TAMIL NADU

Uniqueness of patriotism lies in diverse culture

ENTHUSIASTIC: A Newspaper In Education (NIE) session in progress at Sri Jayendra Matriculation School. —

ENTHUSIASTIC: A Newspaper In Education (NIE) session in progress at Sri Jayendra Matriculation School. —   | Photo Credit: Photo: R. Ashok

R. Krishnamoorthy

NIE session conducted on ‘cultural diversity’

TIRUCHI: If India strikes awe among the rest of the nations, the reason is obvious: the oneness embracing diverse cultures, languages, customs and traditions is what makes Indian patriotism unique.

And it is only proper that future citizens have an elaborate understanding of this uniqueness. Serving this purpose was The Hindu – Newspaper in Education session on ‘Cultural Diversity’ constituting the fourth and final module of the theme ‘Know Your Country’ at the Sri Jayendra Matriculation School.

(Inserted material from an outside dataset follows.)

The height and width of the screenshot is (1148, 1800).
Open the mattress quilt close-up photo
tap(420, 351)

Students of standard VII responded enthusiastically during the session to the prompting of resource person Srividya Murali to divide themselves into various groups and present their understanding of the various dance forms, music, festivals, languages, costumes and cuisines across the country. Alongside discussing the traditional music forms, cuisines, and the origin of languages and scripts, the students made their best attempt to arrive at the concept behind every festival, well within the ambit of the oneness. The able performance of the about 50 students reflected the gradual exposure they had gained from the three earlier modules on ‘my city and economic development’, ‘culture and changing city’, and ‘India and its States’, according to Ms. Murali.

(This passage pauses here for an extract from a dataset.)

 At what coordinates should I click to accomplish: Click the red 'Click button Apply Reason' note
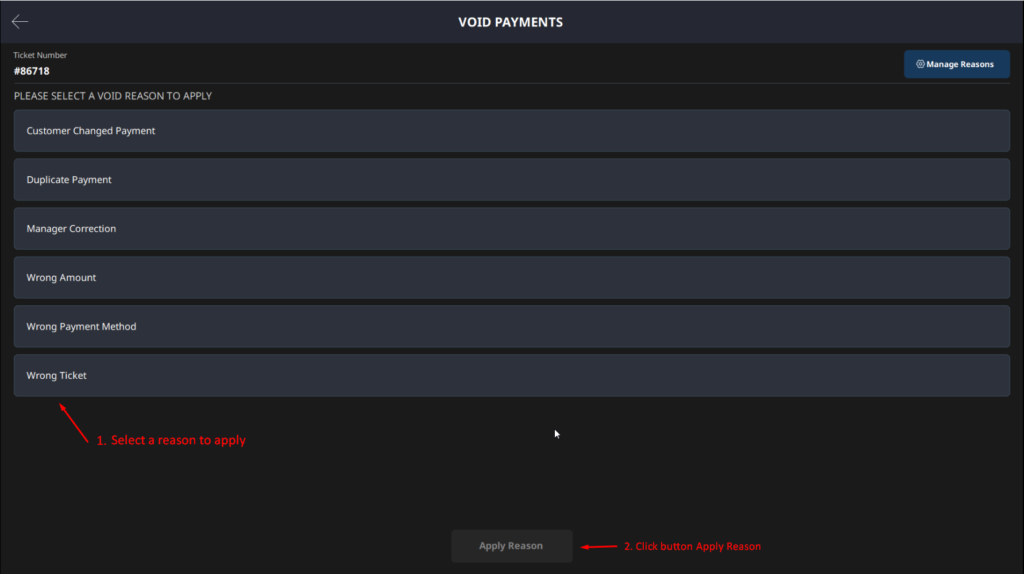(x=692, y=547)
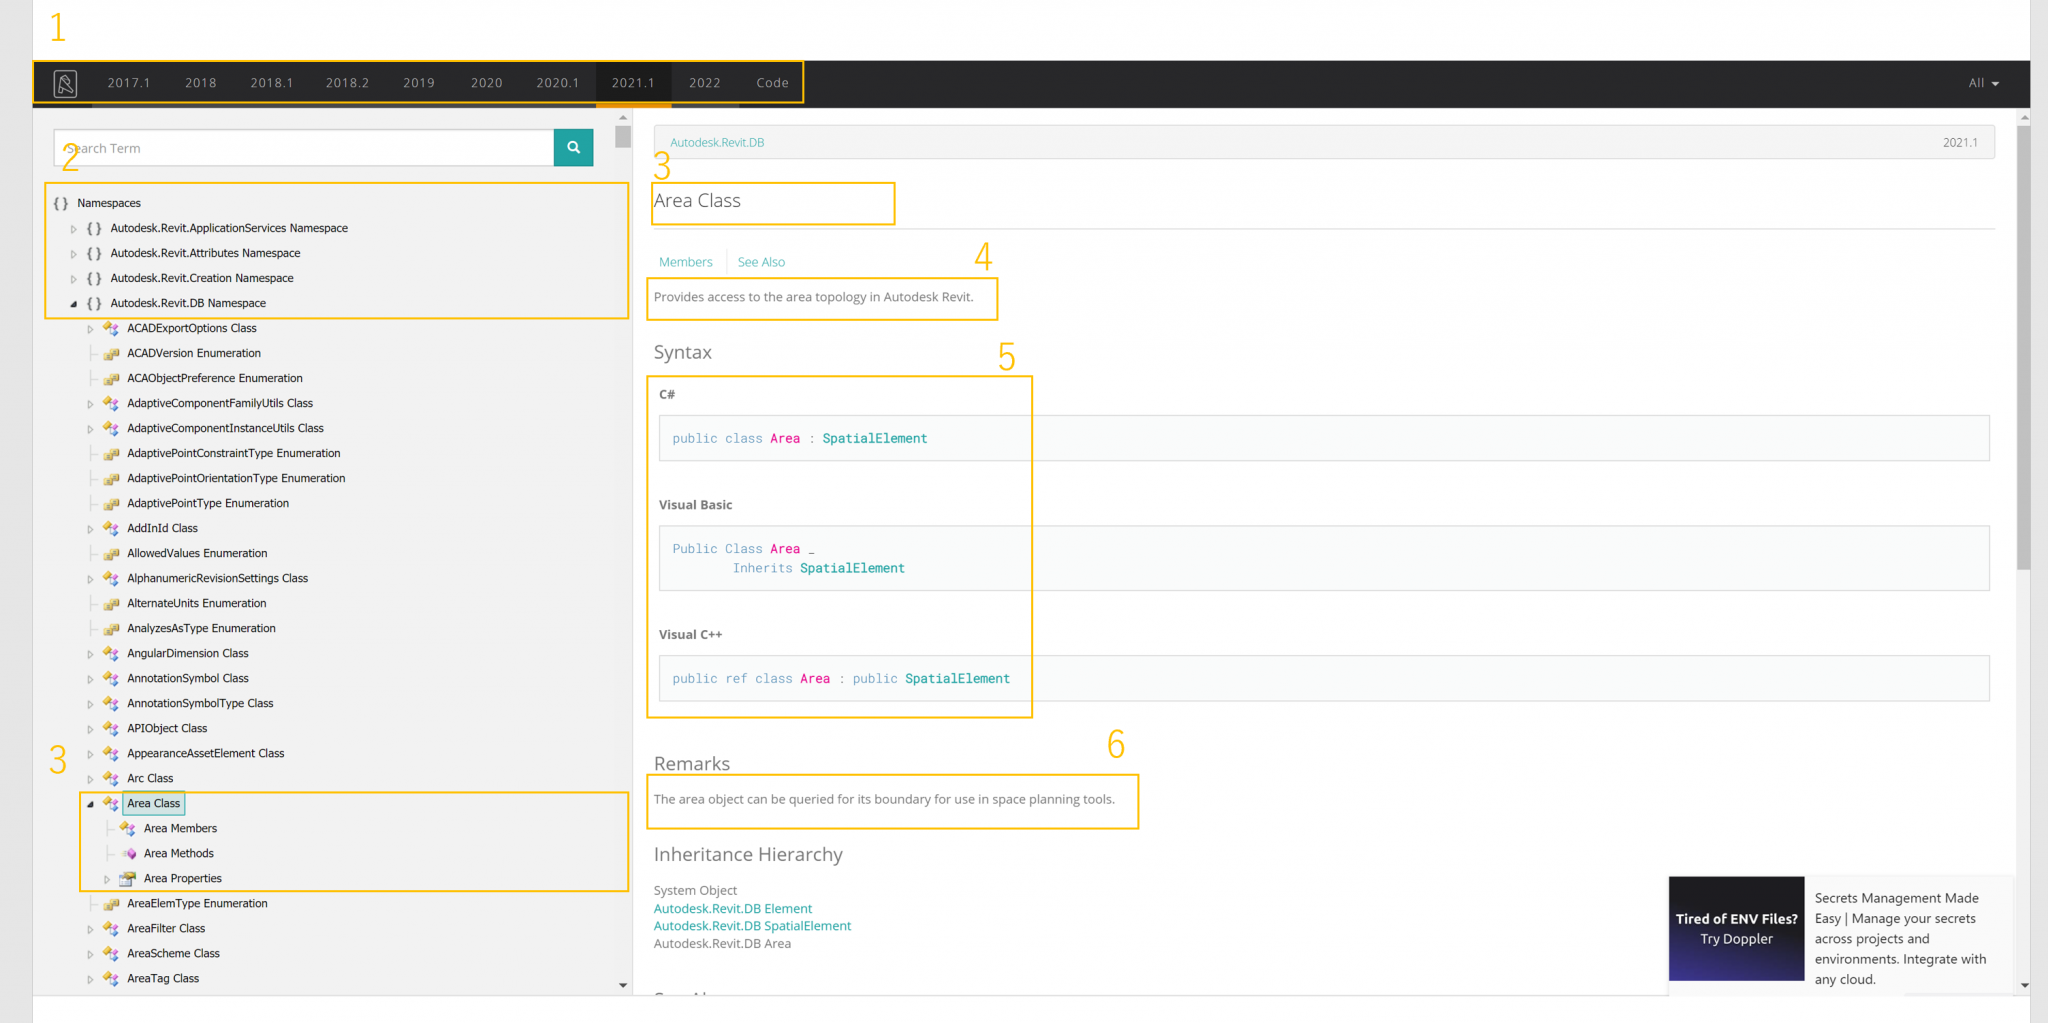Expand the Autodesk.Revit.Creation Namespace node
Image resolution: width=2048 pixels, height=1023 pixels.
[73, 279]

The first module focussed on the industrial activities and the products manufactured in the city, and the second module constituted a discussion on the various activities being organised in the city for preservation of the culture and tradition. Students were also encouraged to narrate the stories they had learnt from their grandparents.

For the third module, the experiences of students who had travelled for long distances in trains were a ‘ready reckoner’. They listed the changes they witnessed in food habits, climatic conditions, crops, and dresses as they kept peeping outside the windows at the various railway stations en route their destinations.

There were sufficient indications during the final session that the students had updated their knowledge about the country from various sources, and had thereby reinforced their patriotism, observed Ms. Murali.